Innovation makes it possible to simulate presbyopic correction through adaptive optic systems or temporal multiplexing-based simulators, such as the SimVis Gekko (2EyesVision), allowing patients to experience real-world vision with different lens corrections, she explained.² The SimVis Gekko is wearable, wireless, programmable, and has a wide field of view, making it a realistic representation of different lens designs.

A recent paper published in Ophthalmology Science showed the system accurately simulates postoperative vision with real IOLs, comparing preoperative and postoperative visual acuity.³ Also, the system can simulate halos produced by different lens designs and assess how patients are able to adapt to these simulated corrections. Neuroadaptation to presbyopic corrections can be measured, as a study shown by Prof Marcos demonstrated.⁴ However, careful testing methods, such as smooth transitions between images, are needed to avoid bias from adaptation to a previous image blur or sharpness.

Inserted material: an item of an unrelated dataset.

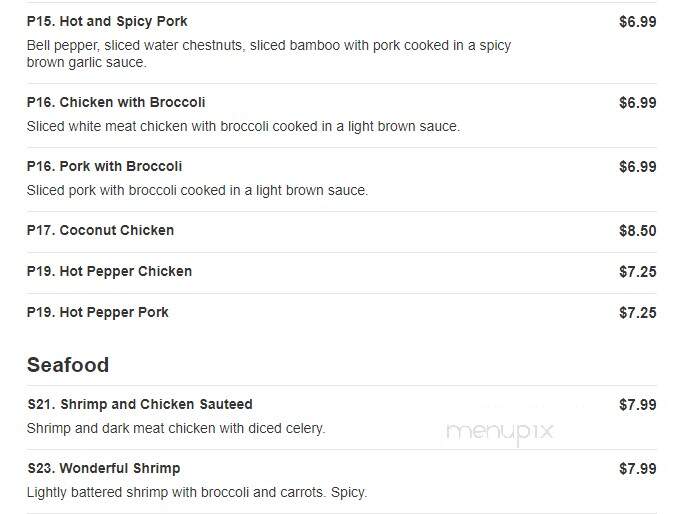Select P16. Pork with Broccoli item
The height and width of the screenshot is (514, 679).
point(104,166)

Over weeks to months, changes in vision are better explained by perceptual learning rather than neuroadaptation, which involves specific improvements in visual tasks through training and experience. This can lead to permanent improvements in tasks such as hyperacuity, orientation discrimination, and contrast sensitivity. The underlying mechanism is the plasticity of the visual cortex, which happens even in adults, along with changes in receptive visual fields.

Studies show targeted visual training can enhance acuity, even in adults with conditions like amblyopia or in patients with multifocal lenses.⁵ Visual simulators can be combined with perceptual learning to enhance vision training. A new generation of binocular see-through simulators with advanced features such as convergence control, spatial lens representation, dynamic aberrometry, and accommodation tracking enable viewing of the real world in a realistic environment, as will future applications.

“Visual simulators may expand to include detailed training for myopia control, early presbyopia correction, and also in multifocal or EDOF intraocular lenses for presbyopia,” Prof Marcos concluded.

Prof Marcos spoke at the 2026 ESCRS Winter Meeting in Helsinki.

Susana Marcos PhD is Director of the Center for Visual Science at the University of Rochester, New York, US. smarcos2@ur.rochester.edu

1. Vinas M, et al. PLoS One, 2012; 7(9): e46361. doi:10.1371/ journal.pone.004361

2. Marcos S, et al. Biomed Opt Express, 2025 Feb 13; 16(3): 1025–1042.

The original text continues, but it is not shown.